Germany hits back at US patent waiver proposal for Covid-19 vaccines
Germany has rejected the Covid-19 vaccine patent proposal today, urging that production capacity is key to boosting vaccine output.
The country’s health minister said the primary challenge to increasing production volumes of vaccines is quickly and effectively transferring technology.
“The main issue is not patent protection but production capacity,” Jens Spahn, said at a news conference today.
“I would be delighted if the United States shows the same willingness to export vaccines that we in Germany do,” Spahn added.
The US’s patent proposal seeks to waiver patent protections that vaccines would typically receive, in hopes that manufacturing would pick up speed if restrictions on who can make what was eased.
In normal times, patents protect profits of the multinational companies that make drugs and vaccines, making it illegal for rivals to turn out copycat versions for up to 20 years.
Amid a roaring pandemic that has emphasised worldwide inoculation, some say there is a cause for ditching the traditional patented pathway.
“This is a global health crisis, and the extraordinary circumstances of the Covid pandemic call for extraordinary measures,” the US’s trade representative, Katherine Tai, said.
UK
However, the Association of the British Pharmaceutical Industry hit back at the idea yesterday, saying it is ‘not the solution’ to unequal supplies of the jabs.
“In the short term, it will hinder vaccine scale-up and in the long term, significantly impact global investment into new vaccines and medicines,” the association said in a statement.
“Globally we must now focus on sharing excess doses of vaccines, maintaining the free movement of raw materials and properly funding COVAX – all of which the UK government has committed to doing.”
Germany
In their first major rift, the US and Germany have clashed on patent waiver commitments.
Berlin argued that a waiver would not increase production but instead would hinder future private-sector research.
“The US suggestion for the lifting of patent protection for Covid-19 vaccines has significant implications for vaccine production as a whole,” a German government spokeswoman said yesterday.

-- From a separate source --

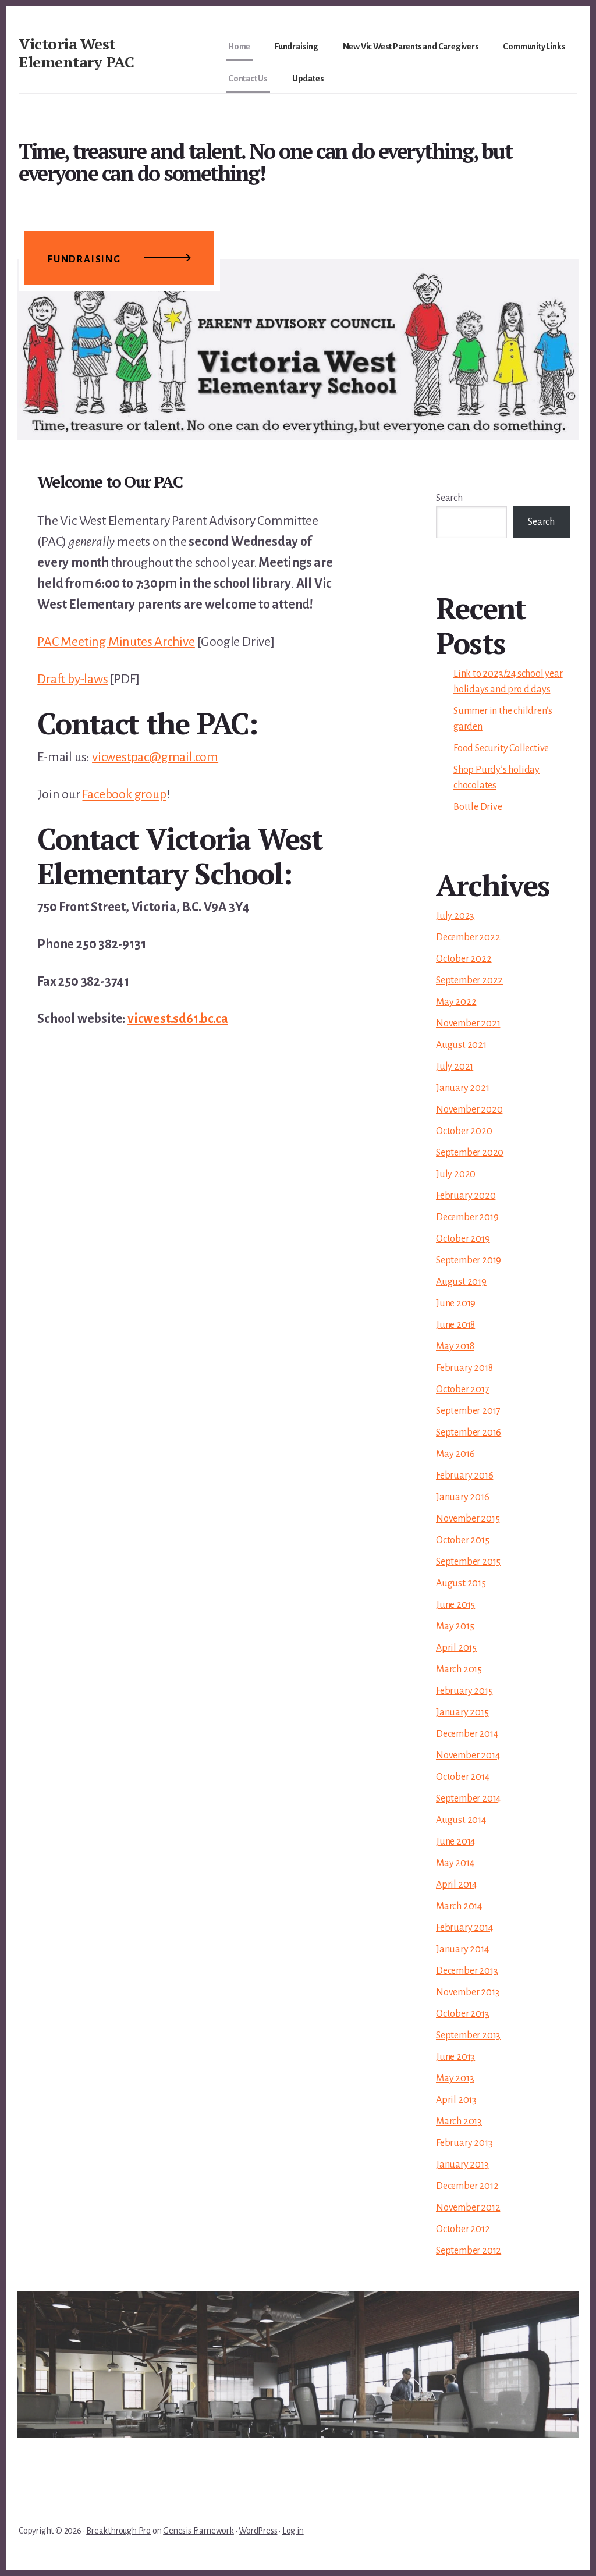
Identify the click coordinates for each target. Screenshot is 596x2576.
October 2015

“The limiting factors in the production of vaccines are the production capacities and the high-quality standards and not patents,” she added, arguing that the companies were already working with partners to boost manufacturing capacity.
“The protection of intellectual property is a source of innovation and must remain so in the future.”
European Commission
The head of the European Commission, Ursula von der Leyen, has said the bloc was open to debate on the matter.
With the EU’s vaccination effort accelerating and 30 Europeans being vaccinated each second while exporting more than 200m doses, Von der Leyen said Europe was “also ready to discuss any proposals that address the crisis in an effective and pragmatic manner”.
“That’s why we are ready to discuss how the US proposal for a waiver on intellectual property protections for Covid-19 vaccines could help achieve that objective.”